449 Central Avenue, St. Petersburg. Tel. (727) 897-5900
Perfect for lunch, this modern take on a laid-back, old-fashioned Florida fish shack draws crowds with dishes like conch fritters, grouper cheeks with sweet Thai chile, shrimp po’boys, and the regulars’ favorite, a grouper sandwich, with the fish grilled, blackened or fried and served with lettuce, tomato, onion and tartar sauce. Big Ray’s also serves a fried-shrimp basket and a succulent grouper Reuben on rye bread with coleslaw, Swiss cheese and Thousand Island dressing. The Key lime pie is delicious. Closed Monday.
Big Ray’s Fish Camp
6116 Interbay Boulevard, Tampa. Tel. (813) 605-3615
Chef Jeannie Pierola’s casual-eats bistro, a short distance from downtown Tampa, has an easygoing roadhouse atmosphere, plus an alluring menu of inventive comfort-food dishes. Start with some sesame tempura cauliflower with Sriracha-yuzu mayonnaise and radish salad, a Florida lobster taco or a Meyer lemon-crab salad tartine, and then try the chicken and waffles or the hamburger, which won a best burger award from the Tampa Bay Times food critic. The dessert not to miss is the sugar-crusted butter cake with brown-butter ice cream, pineapple, macadamia nuts, passion fruit and toffee sauce.
Edison: Food + Drink Lab
912 West Kennedy Boulevard, Tampa. Tel. (813) 254-7111
Run by the owners of Bern’s Steak House, Haven is a fashionable modern American bistro, with an outstanding wine list and an innovative menu organized according to slightly confusing and pretentious subheads: “Roots & Leaves” means salads, pasta and vegetables, while “Curds and Whey” features cheese dishes. Ignore these categories and start with some Gouda fritters with fenugreek ranch dip, roasted cauliflower with yuzu-and-plum brown butter, and charred scallops with Singaporean chile-crab sauce, and then try the lobster-and-avocado causa, grilled salmon with chermoula vinaigrette, duck confit tacos, and piri-piri quail with coconut-peanut sauce. The atmosphere here is relaxed, and the service is charming.

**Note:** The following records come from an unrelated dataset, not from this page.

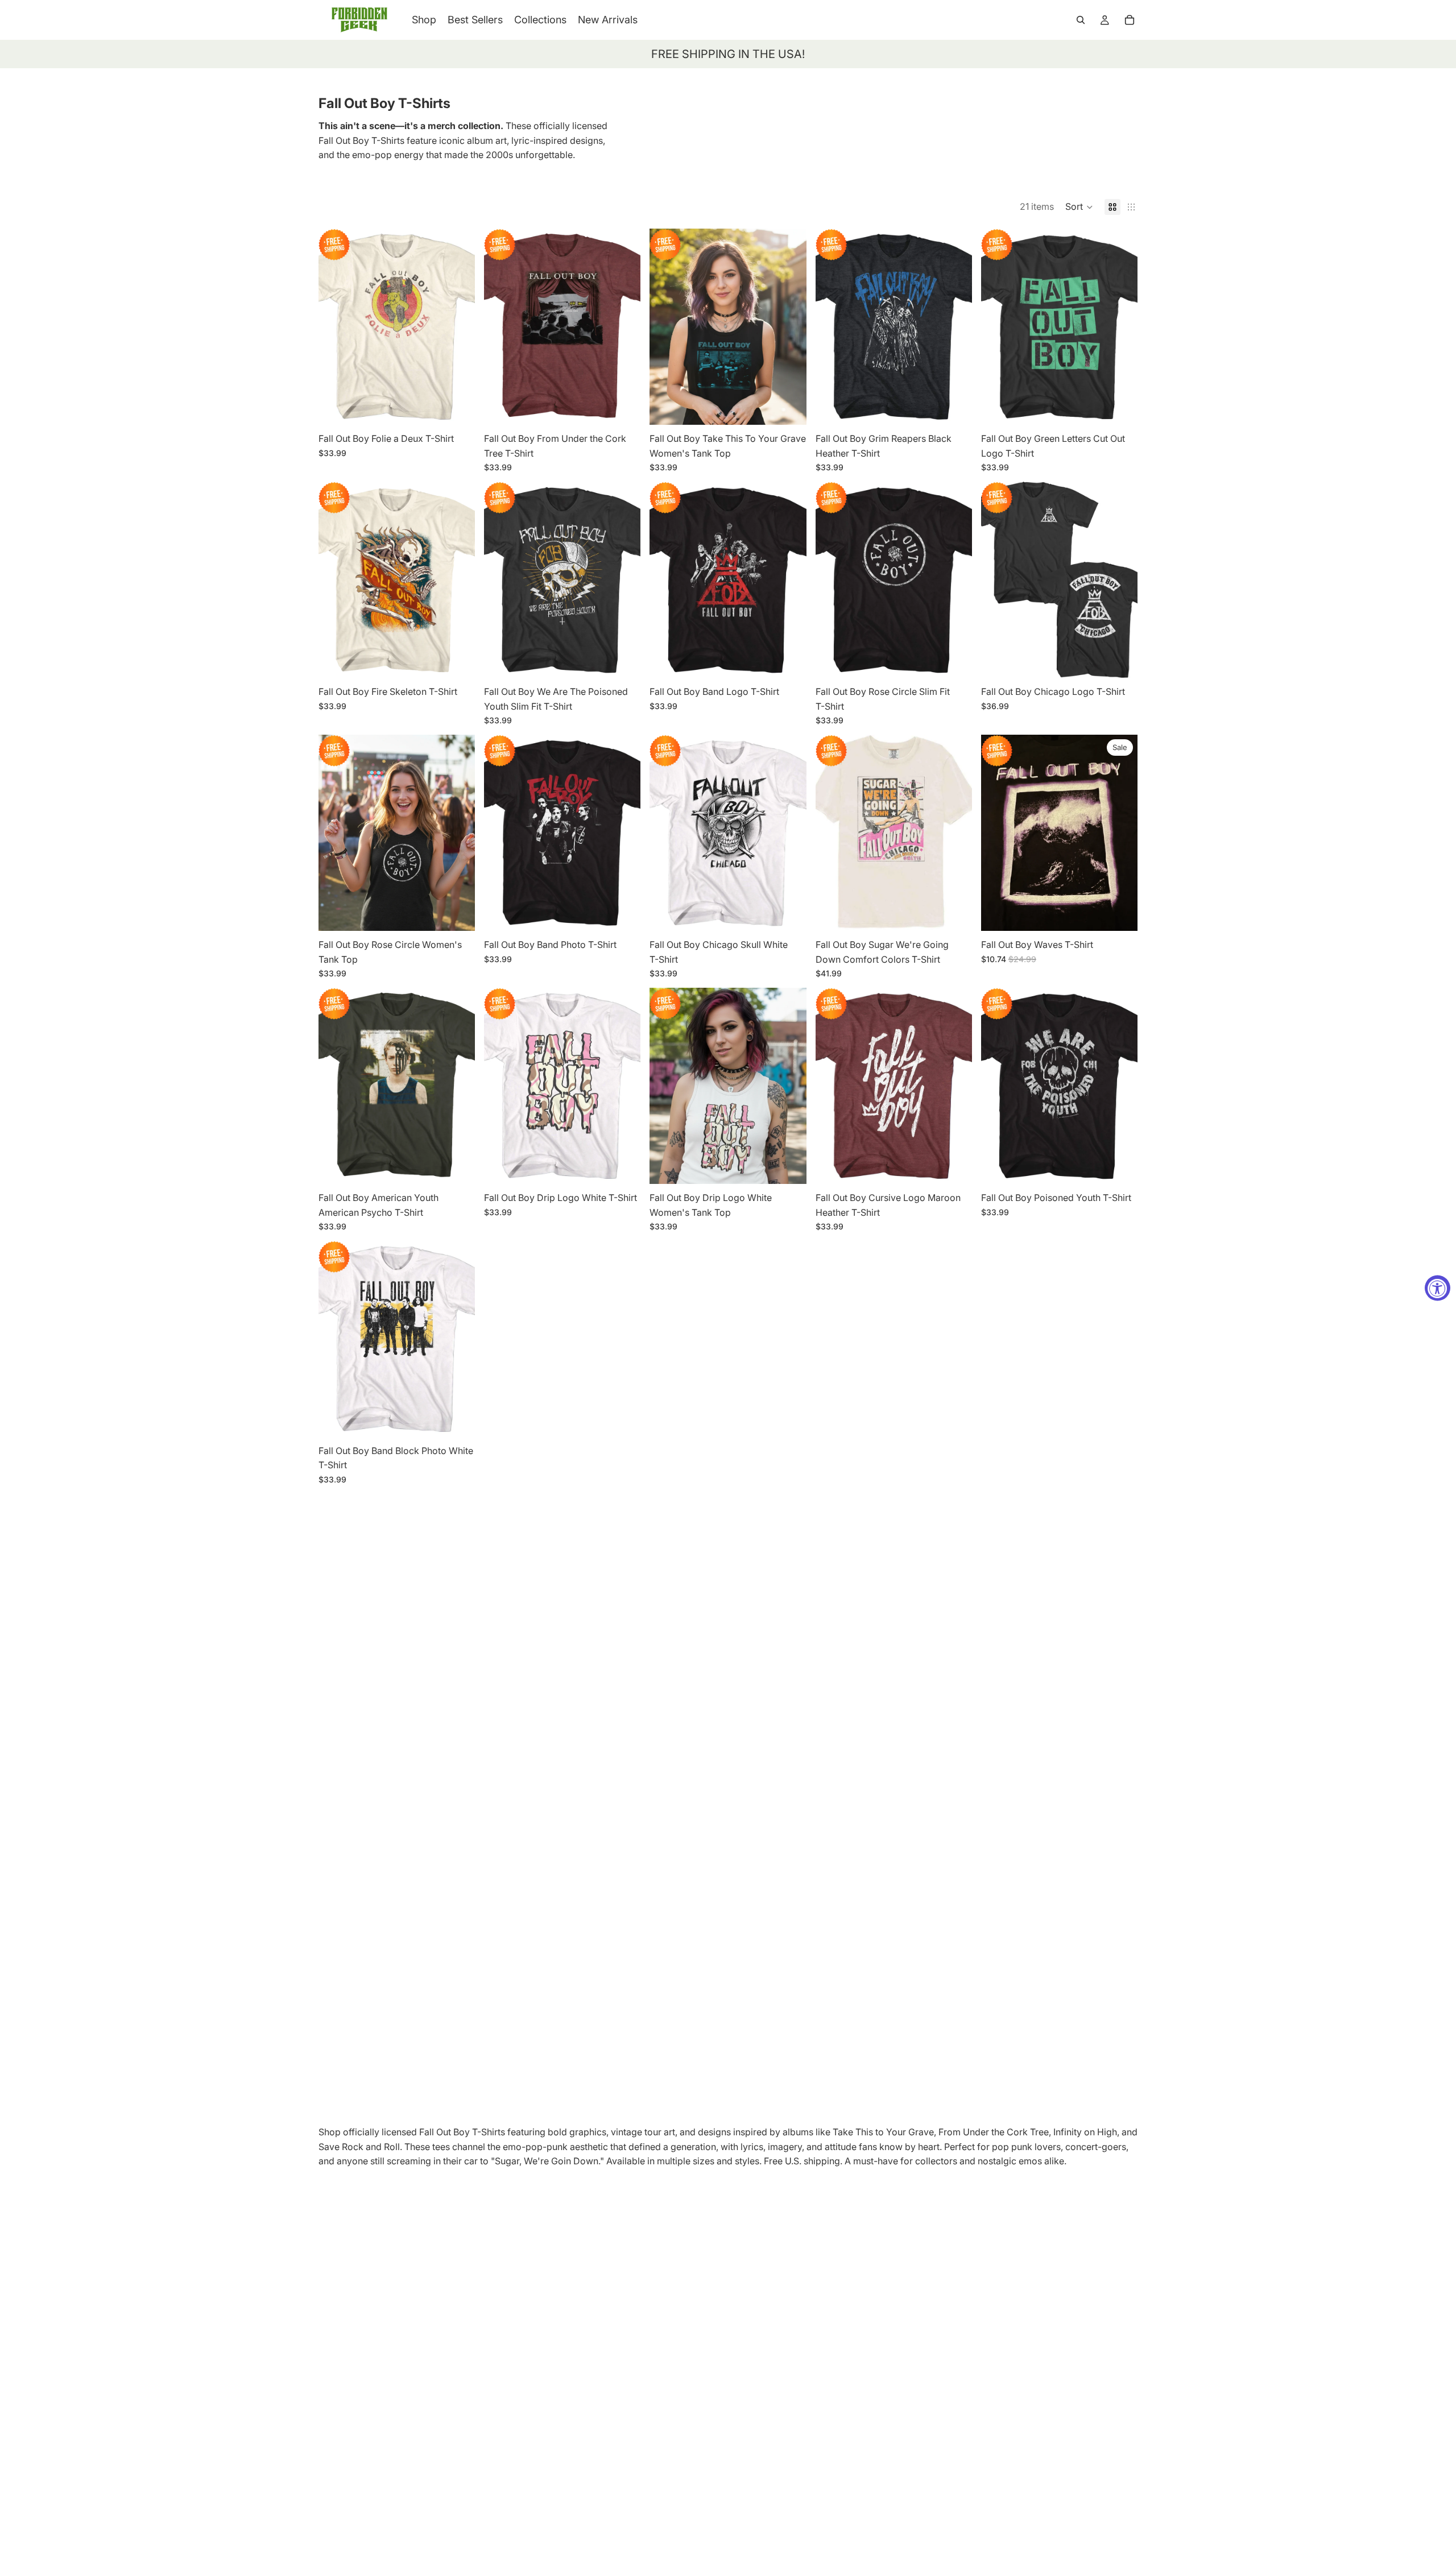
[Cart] (1129, 19)
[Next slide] (458, 326)
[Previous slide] (335, 326)
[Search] (1080, 19)
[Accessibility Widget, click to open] (1437, 1288)
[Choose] (457, 407)
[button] (1079, 207)
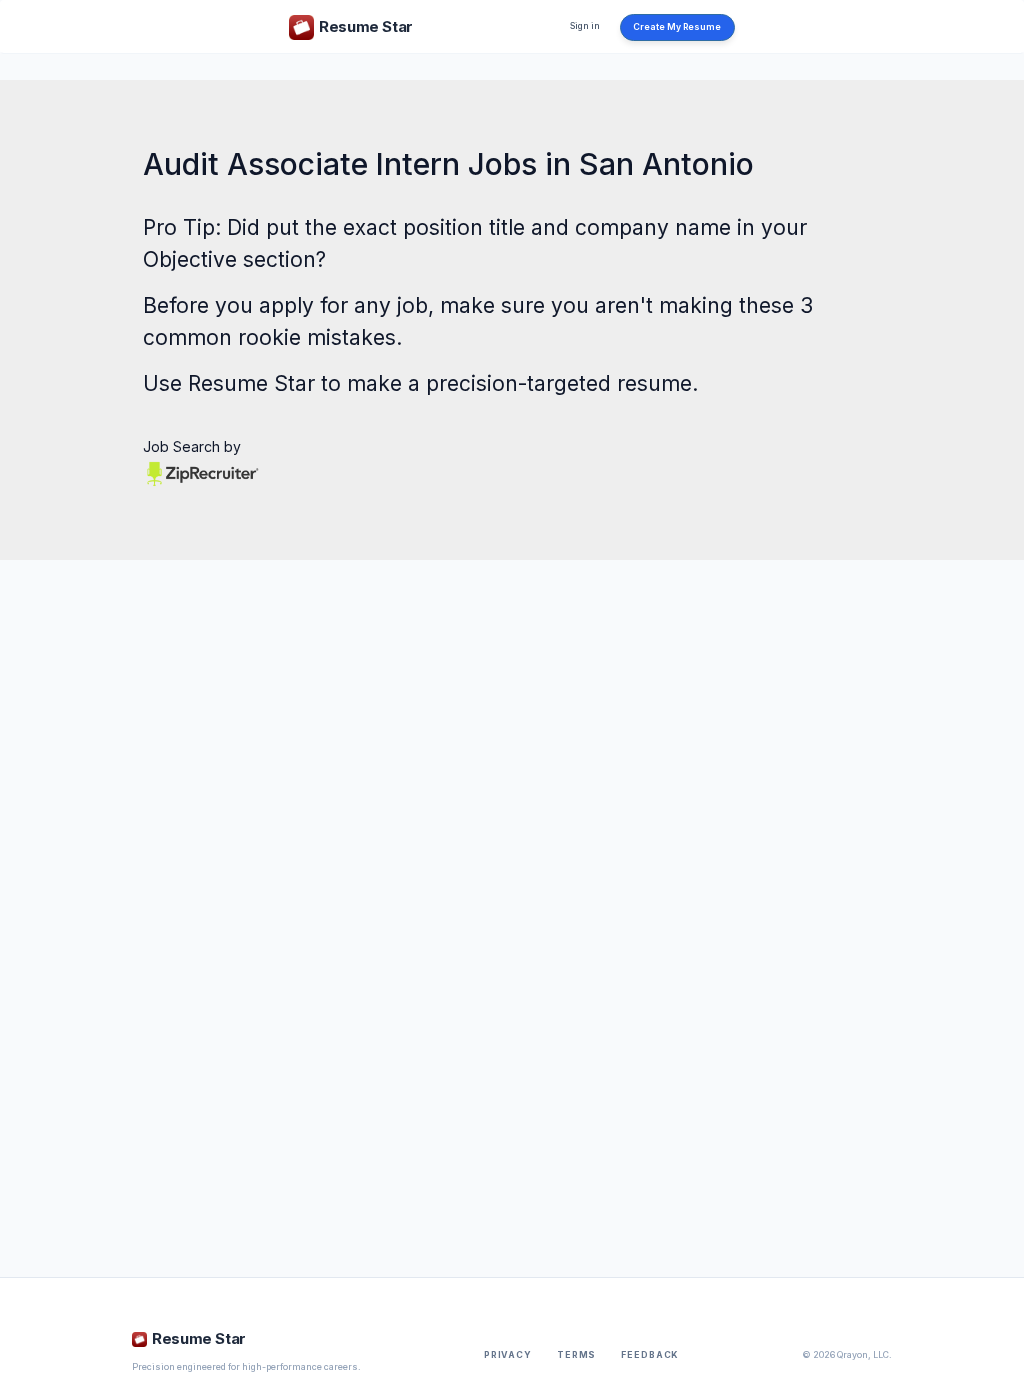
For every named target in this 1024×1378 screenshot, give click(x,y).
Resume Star (251, 383)
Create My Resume (677, 27)
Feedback (650, 1355)
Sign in (585, 26)
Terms (576, 1355)
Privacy (508, 1355)
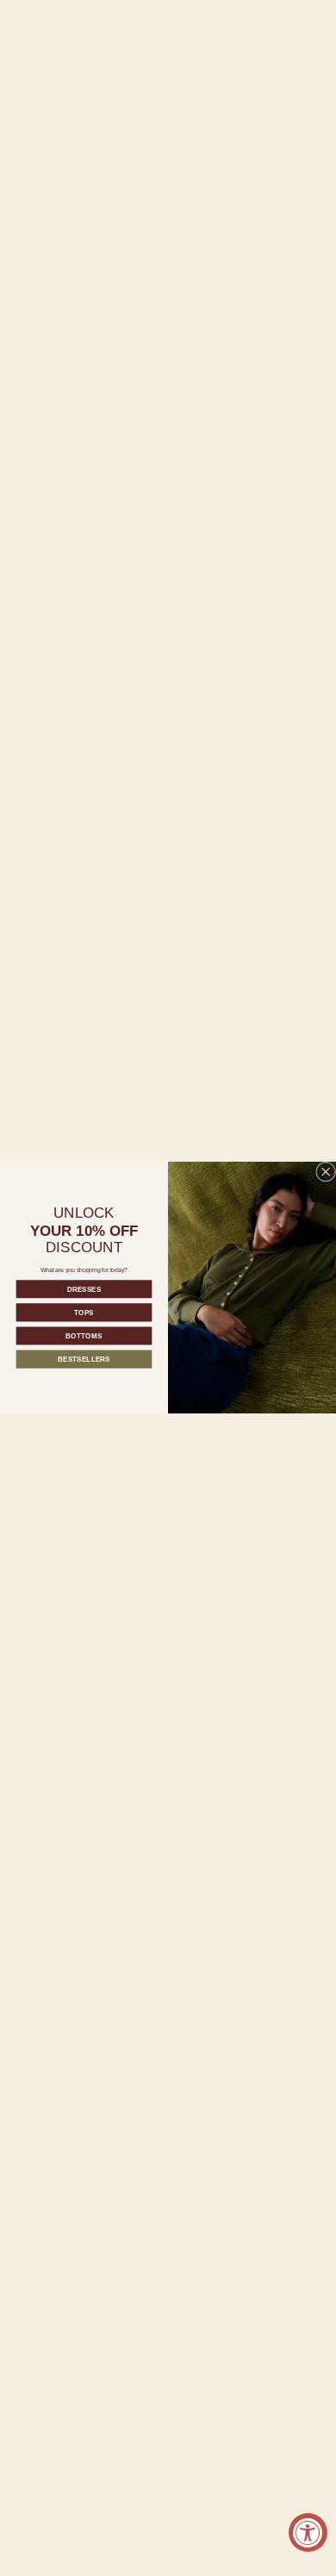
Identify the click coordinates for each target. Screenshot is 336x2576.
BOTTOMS (83, 1336)
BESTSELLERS (83, 1359)
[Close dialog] (326, 1172)
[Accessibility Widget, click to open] (308, 2532)
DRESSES (84, 1289)
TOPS (84, 1312)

2208 West Morrison Avenue, Tampa. Tel. (813) 258-2233
Located in Tampa’s trendy Seminole Heights neighborhood, restaurateurs Ferrell Alvarez and Ty Rodriguez’s modern American table has repeatedly ranked as the best restaurant in the city by local critics and food bloggers. Chef Brian Lampe’s small-plates menu runs to dishes like sea bass belly with glass noodle-crab salad, fried quail with hot-pepper aioli, chicken-fried grouper cheeks with corn pone and braised-collard mayonnaise, and gnocchi with short ribs, smoked ricotta and stewed tomatoes. Don’t miss the ricotta-strawberry cake with roasted-strawberry juice and strawberry-shiso sorbet for dessert.
Rooster & the Till
6500 North Florida Avenue, Tampa. Tel. (813) 374-8940
Since it first opened, in 1956, this set of low-lit, red-carpeted dining rooms with red velvet-upholstered chairs has won a reputation as one of the best steakhouses in the United States. Leaving the vintage “Mad Men” décor to one side, the menu is an ode to traditional American dining, with a serious caviar selection and one of the best wine lists in the country. Start off with a Maine lobster cocktail, oysters on the half shell or tuna tartare, and then choose your steak. (Chicken, fish and other mains are also available.)